Regularity is good for columns too. By definition, columns are supposed to be stable, regular, constant. Like any good radial tire, columns are just supposed to be there doing their job.
This column, if indeed there are any people out there who actually follow this drivel, did not appear last time because there was too little space and too much advertising.
I never did like advertising. Not one bit. But unfortunately, it pays the bills. And sometimes, it calls the shots.
It shouldn't happen again.
Technophile happens every other Tuesday. From here on out, without fail.
Problem: Busy signal. Often.
Enter the eight 28.8k FAME modems: 15 minutes of connect time -- long enough to check your mail and some tertiary online communication or information retrieval.
Problem: Not enough time.
According to CS' Heidi Schmidt, the FAME modems are not all that famous. During a spot-check conducted once an hour by members of CS, only one of the eight modems were in use at any given time -- even during the peak hours between 5 p.m. and 12 a.m., when all 100 of the 14.4k 338-6666 modems are sending back irritating, fiber optic busy signals.
Enter the newly-imposed three hour time limit on the 6666 modems, instituted last weekend. Three hours maximum; abrupt cut-off without notification. And good luck trying to get back online.
"There are some people we know about who will stay connected for 24 hours or more," said Schmidt. The new time limit, she says, will eradicate the bandwidth mongers' greedy gluttony and provide access to more people, more often.
In defense of the time limit, CS' World Wide Web specialist Julianne Tolson pipes: "You should be able to get your work done in that amount of time." But, she concedes, "I still don't think I'll ever be able to get through."
Problem: Too many damn restrictions, not enough utility.
Aimnet is for serious users. It provides the basic PPP/SLIP accounts, with local dial-up numbers and an email account, for $20 per month plus a $25 one-time setup fee.
With that, you get 50 hours of online time. It costs $1 an hour for anything after that. And for those interested in WWW publishing, nothing in the basic package covers that. But for an extra $5 per month, Aimnet provides an outrageous 40MB (10 WWW, 20 FTP, 10 home) and unlimited online time.
Problem: Lots of space, but costly to the user.
While Aimnet is geared more for corporate users and those who need a whole lotta space, HookedNet targets the email and chat room junkie: A $25 monthly rate yields unlimited use, email account, PPP/SLIP access and local dial-up numbers.

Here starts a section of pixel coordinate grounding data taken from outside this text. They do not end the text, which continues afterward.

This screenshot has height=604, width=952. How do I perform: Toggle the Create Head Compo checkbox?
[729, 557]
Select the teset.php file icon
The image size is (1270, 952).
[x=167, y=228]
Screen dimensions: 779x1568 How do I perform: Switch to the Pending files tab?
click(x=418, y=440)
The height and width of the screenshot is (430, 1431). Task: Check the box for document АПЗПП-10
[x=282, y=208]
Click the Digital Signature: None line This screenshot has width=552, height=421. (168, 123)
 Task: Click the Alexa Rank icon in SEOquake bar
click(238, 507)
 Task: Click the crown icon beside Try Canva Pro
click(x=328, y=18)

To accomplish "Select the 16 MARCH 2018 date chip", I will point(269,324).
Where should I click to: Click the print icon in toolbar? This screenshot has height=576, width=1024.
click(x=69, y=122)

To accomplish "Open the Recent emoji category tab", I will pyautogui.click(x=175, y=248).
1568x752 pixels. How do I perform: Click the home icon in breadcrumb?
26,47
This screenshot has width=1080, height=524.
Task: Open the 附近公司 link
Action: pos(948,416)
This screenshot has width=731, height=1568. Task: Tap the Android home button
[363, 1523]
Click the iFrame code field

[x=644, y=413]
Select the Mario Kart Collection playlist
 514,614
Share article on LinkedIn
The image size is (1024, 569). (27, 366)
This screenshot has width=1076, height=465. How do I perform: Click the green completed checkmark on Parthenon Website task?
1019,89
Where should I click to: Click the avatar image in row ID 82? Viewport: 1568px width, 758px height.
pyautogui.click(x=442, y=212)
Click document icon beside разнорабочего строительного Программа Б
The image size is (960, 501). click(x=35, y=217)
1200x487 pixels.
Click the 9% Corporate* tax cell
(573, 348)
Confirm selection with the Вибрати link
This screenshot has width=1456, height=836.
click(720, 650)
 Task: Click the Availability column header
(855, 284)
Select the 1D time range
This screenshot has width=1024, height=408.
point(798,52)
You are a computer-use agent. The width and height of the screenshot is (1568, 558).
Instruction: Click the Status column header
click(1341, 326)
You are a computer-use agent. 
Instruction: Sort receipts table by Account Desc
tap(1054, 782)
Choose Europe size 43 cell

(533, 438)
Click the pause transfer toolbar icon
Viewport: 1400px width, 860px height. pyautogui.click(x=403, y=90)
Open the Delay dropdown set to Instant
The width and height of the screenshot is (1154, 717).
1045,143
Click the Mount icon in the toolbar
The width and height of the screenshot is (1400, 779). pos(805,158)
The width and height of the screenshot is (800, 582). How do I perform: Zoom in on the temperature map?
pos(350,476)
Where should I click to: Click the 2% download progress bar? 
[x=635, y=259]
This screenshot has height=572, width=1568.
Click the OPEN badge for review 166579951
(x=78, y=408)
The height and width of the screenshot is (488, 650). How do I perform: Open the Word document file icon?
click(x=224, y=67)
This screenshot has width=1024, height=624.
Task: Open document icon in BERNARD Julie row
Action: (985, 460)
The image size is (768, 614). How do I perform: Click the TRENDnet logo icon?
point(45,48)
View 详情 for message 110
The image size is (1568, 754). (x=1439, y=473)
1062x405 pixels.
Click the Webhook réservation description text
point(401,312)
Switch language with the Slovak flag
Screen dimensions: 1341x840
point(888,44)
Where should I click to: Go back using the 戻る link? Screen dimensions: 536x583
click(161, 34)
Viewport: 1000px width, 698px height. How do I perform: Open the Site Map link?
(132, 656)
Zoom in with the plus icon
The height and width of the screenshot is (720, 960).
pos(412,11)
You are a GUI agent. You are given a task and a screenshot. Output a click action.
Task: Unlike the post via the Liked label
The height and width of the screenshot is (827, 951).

Think of it as a cable TV bill where you control the content.
HookedNet also offers a limited account, which includes all the benefits of the above, for $15 a month. But for only 10 hours online use. It's $2 an hour after that.
Problem: No WWW publishing space.
But HookedNet also provides what they call a "corporate" account that allows WWW publishing for, minimum, $35 a month, plus a $200 startup fee, and an $8 monthly maintenance fee. For all that, all HookedNet will give is a measly 2MB of space -- the same as SF State provides free.
Problem: obvious.
Now we're getting a little closer. For $15 per month, Sirius offers unlimited 14.4k PPP/SLIP access, 1MB of email space, unlimited use, and local dial-up numbers. A 28.8k connection costs $5 more per month. And then there's that omnipresent setup fee: $25.
For another $4 a month, plus yet another $11 startup fee, Sirius provides 5MB of WWW space.
Not bad. But then Sirius adds the caveat: "We do have a 3 hour limit policy during peak hours, which only means that you should log off for a short while and log right back on if you need to."
Problem: Chilling similarity to SF State's system. And you have to pay for it.
CreativeNet provides essentially the same service as Sirius, with one important difference: No extra charge for web space, and no extra startup cost.
Problem: CreativeNet hasn't been in business for even a year. It's new, it's untested, untried, possibly untrue. It could fold, without notice.
Provides the same service SF State students already have, for pay. For $12.50 per month, SprintNet provides 75 hours prime time and $.50 an hour thereafter. Their biggest benefit is, of course, 90 percent guaranteed connectivity.
Problem: Too late. It won't start until next semester.
Next time: AFS vs. plain vanilla UNIX.
Until then, a warning: If you save personal email messages to your shell account, don't. It's not a good idea.